# Haul stump grinder on truck



## Rook (Mar 17, 2017)

do you all think it is reasonable to load and haul a stump grinder (25 hp self propelled) on a truck? It will cost me $180 to have it delivered and I'm trying to save the money. I have access to a trailer but neither of the two trucks I have available for this particular job have the proper hitch for it. We used to load riding mowers using boards or 4x4s or whatever was handy. I don't see this as being that different, but I've been wrong before. Lay the wisdom on me folks. Thanks to all.


----------



## Hoowasat (Mar 17, 2017)

The smallest of self-propelled stump grinders weigh a lot more than your typical riding mower. When I rented a grinder, the trailer was included with a 2" ball hitch. A new hitch and ball will be much less expensive than the damage you'll witness when trying to load the grinder in your truck.


----------



## Rook (Mar 17, 2017)

Hoowasat said:


> The smallest of self-propelled stump grinders weigh a lot more than your typical riding mower. When I rented a grinder, the trailer was included with a 2" ball hitch. A new hitch and ball will be much less expensive than the damage you'll witness when trying to load the grinder in your truck.


Thanks for the reply. I'm not bothered by buying the hitch and I have a ball and drop down, but neither truck is really capable of attaching properly. The one has a bumper so severely bent that would be a major undertaking and the other one is my f350 dump and I have no idea how that would work. I might be able to borrow a different truck if I have to. Are you concerned with damage to the grinder or the truck? The dump truck can handle tremendous weight with no issue so no worries there. Are you figuring I'll bust up the machine trying to get it to go up the ramps? 
I have a gmc 7500 bucket truck with dump bed that would work to pull a trailer, but I still have to pay a driver when I use it as I'm still working on getting my cdl.


----------



## Hoowasat (Mar 17, 2017)

Rook said:


> Are you concerned with damage to the grinder or the truck?


Both!


Rook said:


> Are you figuring I'll bust up the machine trying to get it to go up the ramps?


Yes. If you plan to load it into a pickup, you'll need some long and sturdy ramps ... and that assumes the grinder will climb the ramps.
Don't know where in VA you're located, but around here U-haul rents a base pickup or van with a hitch receiver for around $19.95/day.


----------



## Rook (Mar 17, 2017)

Hoowasat said:


> Both!
> 
> Yes. If you plan to load it into a pickup, you'll need some long and sturdy ramps ... and that assumes the grinder will climb the ramps.
> Don't know where in VA you're located, but around here U-haul rents a base pickup or van with a hitch receiver for around $19.95/day.


Jeez why didn't i


Hoowasat said:


> Both!
> 
> Yes. If you plan to load it into a pickup, you'll need some long and sturdy ramps ... and that assumes the grinder will climb the ramps.
> Don't know where in VA you're located, but around here U-haul rents a base pickup or van with a hitch receiver for around $19.95/day.

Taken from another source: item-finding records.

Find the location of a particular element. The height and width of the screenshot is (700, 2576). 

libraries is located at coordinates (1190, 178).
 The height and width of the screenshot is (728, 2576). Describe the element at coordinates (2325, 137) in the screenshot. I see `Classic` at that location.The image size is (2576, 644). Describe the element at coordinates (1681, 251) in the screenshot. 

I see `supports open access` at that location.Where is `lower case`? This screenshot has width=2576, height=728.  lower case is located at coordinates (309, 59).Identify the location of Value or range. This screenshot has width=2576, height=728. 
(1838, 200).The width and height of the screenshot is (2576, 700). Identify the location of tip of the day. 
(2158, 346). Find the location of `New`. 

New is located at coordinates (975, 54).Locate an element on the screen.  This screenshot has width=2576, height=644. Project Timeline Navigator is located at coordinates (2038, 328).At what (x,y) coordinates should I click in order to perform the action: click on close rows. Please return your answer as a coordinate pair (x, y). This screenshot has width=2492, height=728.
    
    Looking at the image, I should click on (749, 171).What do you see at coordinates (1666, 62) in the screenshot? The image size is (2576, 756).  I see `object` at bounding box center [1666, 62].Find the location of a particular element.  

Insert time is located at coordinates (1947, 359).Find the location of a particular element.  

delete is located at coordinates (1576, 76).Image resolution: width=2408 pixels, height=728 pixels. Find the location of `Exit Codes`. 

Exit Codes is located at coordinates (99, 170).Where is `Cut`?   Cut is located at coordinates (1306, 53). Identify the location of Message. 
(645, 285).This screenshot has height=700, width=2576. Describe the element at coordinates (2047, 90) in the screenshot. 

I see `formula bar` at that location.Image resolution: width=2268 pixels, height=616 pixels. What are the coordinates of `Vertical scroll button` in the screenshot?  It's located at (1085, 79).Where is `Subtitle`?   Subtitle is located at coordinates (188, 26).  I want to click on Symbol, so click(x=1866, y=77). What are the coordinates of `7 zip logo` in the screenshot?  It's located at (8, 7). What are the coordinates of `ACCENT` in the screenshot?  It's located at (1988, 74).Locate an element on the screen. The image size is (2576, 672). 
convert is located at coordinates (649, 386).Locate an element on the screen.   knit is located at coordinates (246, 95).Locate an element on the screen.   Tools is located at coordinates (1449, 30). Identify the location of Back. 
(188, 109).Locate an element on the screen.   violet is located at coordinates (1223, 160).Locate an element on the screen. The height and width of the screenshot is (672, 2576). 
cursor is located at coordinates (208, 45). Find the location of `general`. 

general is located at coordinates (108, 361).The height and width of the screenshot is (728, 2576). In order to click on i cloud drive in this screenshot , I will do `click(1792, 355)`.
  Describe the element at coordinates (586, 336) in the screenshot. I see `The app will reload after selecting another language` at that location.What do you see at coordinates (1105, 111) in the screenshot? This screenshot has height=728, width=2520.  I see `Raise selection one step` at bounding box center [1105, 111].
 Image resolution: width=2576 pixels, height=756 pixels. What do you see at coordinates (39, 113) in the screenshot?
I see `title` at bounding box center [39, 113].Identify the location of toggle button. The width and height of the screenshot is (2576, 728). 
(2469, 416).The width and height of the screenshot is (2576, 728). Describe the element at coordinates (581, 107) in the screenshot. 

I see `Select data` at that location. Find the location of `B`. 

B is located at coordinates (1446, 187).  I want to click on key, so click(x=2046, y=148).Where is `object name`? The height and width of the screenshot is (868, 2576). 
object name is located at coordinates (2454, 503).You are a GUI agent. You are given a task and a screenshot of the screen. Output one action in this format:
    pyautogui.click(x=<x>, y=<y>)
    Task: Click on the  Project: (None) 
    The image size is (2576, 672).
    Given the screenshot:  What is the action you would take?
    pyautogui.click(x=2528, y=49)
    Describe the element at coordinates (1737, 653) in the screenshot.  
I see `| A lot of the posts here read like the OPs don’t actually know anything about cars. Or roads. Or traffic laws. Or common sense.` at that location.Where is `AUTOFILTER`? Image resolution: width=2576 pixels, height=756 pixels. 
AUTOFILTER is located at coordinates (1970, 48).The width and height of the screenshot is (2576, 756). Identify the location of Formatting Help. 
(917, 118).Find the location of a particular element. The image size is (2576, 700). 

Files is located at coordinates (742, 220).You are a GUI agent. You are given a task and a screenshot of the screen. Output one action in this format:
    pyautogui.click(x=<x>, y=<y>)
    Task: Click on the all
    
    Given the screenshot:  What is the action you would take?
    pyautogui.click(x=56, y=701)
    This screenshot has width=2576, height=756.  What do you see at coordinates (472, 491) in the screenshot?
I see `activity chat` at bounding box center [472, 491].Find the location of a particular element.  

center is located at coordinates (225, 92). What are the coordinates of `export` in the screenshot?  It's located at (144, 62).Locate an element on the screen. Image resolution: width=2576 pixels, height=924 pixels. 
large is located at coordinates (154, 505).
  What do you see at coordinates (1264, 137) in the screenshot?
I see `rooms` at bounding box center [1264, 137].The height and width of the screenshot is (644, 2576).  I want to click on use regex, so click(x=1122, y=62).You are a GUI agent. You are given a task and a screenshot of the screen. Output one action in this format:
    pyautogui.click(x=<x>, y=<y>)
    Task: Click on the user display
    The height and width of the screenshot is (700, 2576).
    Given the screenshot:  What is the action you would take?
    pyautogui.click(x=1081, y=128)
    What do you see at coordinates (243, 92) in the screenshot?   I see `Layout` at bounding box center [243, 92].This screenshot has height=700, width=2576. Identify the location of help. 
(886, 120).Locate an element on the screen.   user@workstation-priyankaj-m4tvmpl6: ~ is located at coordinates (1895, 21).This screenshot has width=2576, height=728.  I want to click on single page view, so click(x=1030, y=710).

that is a ridiculously simple answer... I'm already renting the trailer for $25; I'll just rent their truck for $20 more. Thank you for keeping me from being an idiot on this one. That's why I think on things for a few days before action. Thanks again.


----------



## Hoowasat (Mar 17, 2017)

I understand. Sometimes I over think a daunting task, then later realize a much simpler answer. Good luck!


----------



## BC WetCoast (Mar 28, 2017)

If you're going to walk a grinder up ramps, make sure they are very heavy duty. A couple of 2x10s won't cut it.
We had some make using 1 1/2" square tube and expanded metal running surface. Each weighed about 80 pounds.


----------



## Rook (Mar 28, 2017)

BC WetCoast said:


> If you're going to walk a grinder up ramps, make sure they are very heavy duty. A couple of 2x10s won't cut it.
> We had some make using 1 1/2" square tube and expanded metal running surface. Each weighed about 80 pounds.



Thanks for the reply. It would have saved me $100 to have walked it up onto my dump truck. I'm still convinced that it would have worked fine with some heavy duty ramps, but might have to figure out how to build/buy some good strong ones.


----------